# Pine -Cedar shake



## Trapeze Artiste (Mar 15, 2014)

Hey all, this is my first post to this site But I have used it a couple of times to find answers and the people here seem to be very helpful. 

Firstly, I'm not a newbie I have been involved in roofing in various roles since 1997 and prior to that I worked as a journeyman carpenter. However, I found an issue that has baffled me.

I live and work in Southern Alberta (Canada). Several years ago, the city I live in, was introduced to "Treated pine shake." somehow the facts surrounding this product stayed off my radar, other than a vague memory that it was touted as a terrible product to recommend. I have experience installing asphalt, cedar, rubber, composite, decra & metro metal systems and even standing seam roofs. This product is a complete mystery to me.
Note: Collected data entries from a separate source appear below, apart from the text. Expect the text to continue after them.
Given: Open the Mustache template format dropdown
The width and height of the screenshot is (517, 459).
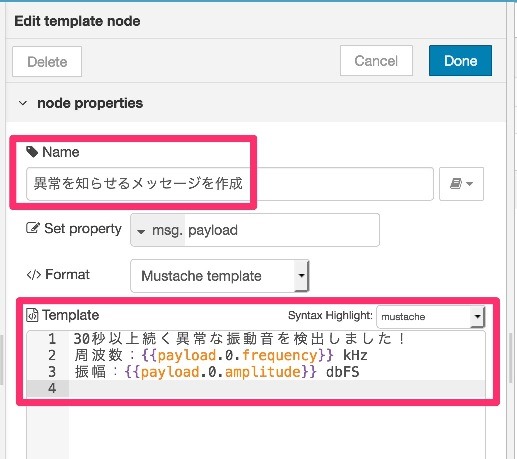Looking at the screenshot, I should click(220, 276).

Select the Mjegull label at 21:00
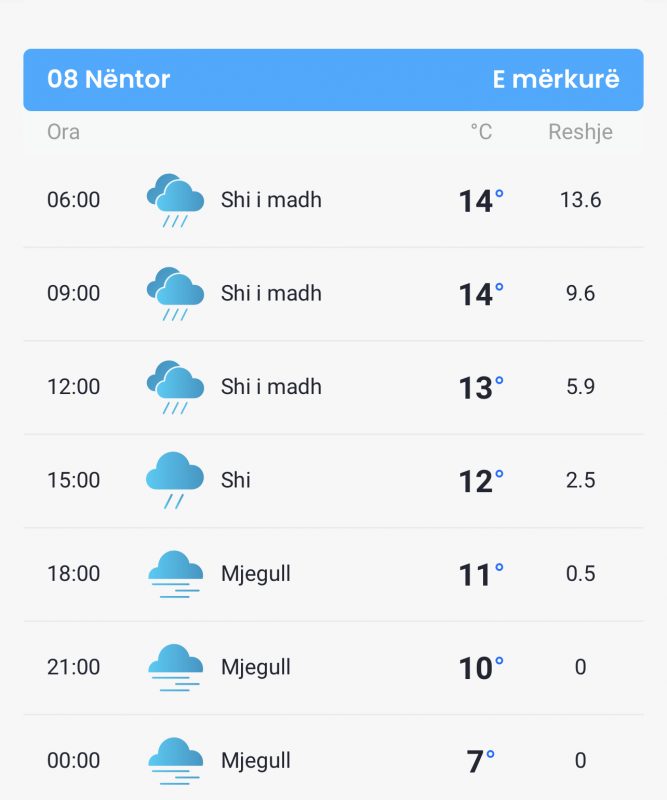click(x=256, y=668)
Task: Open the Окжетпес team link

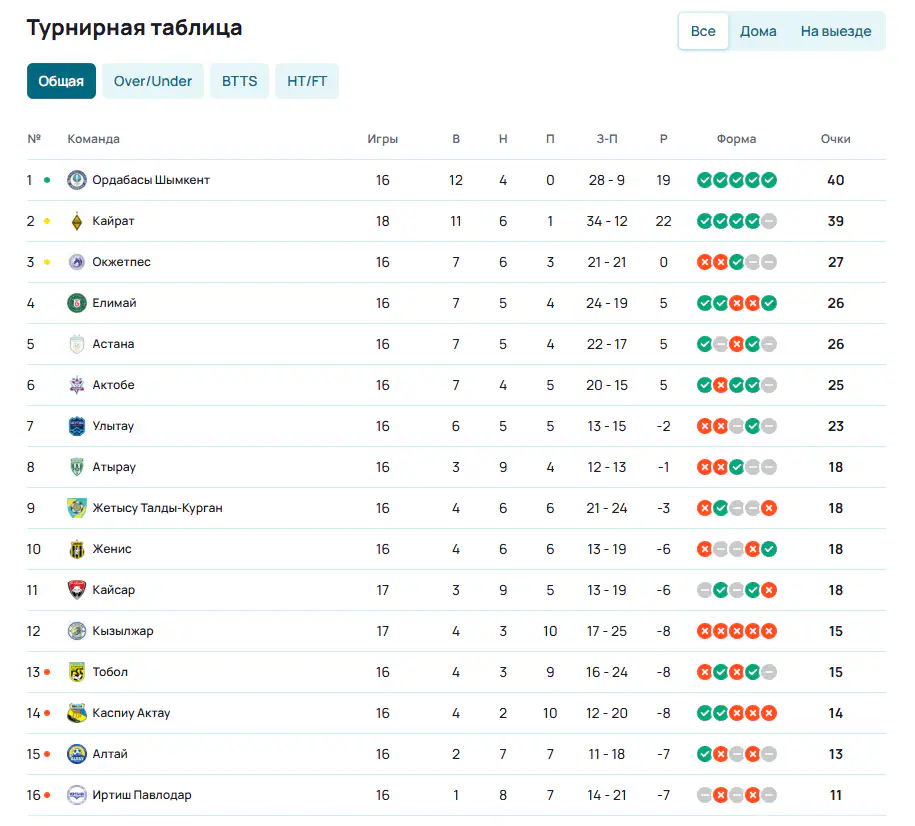Action: 121,262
Now I find myself at a loss. As this product keeps popping up when I estimate homes. I have run into quite a few potential customers who tell me they have Cedar shake roofs, but when I arrive they have a shake that clearly has a "treated" composition.

So my question is: Have any Cedar manufacturers ever sold a "Cedar" shake that was "treated" or can I be fairly confident that if I see that green "hue", I am looking at a Pine surface? Any other info about this product would be great.

Thanks,

AL


----------



## roofermann (Jul 7, 2012)

Green? On an older roof? That's algae.


----------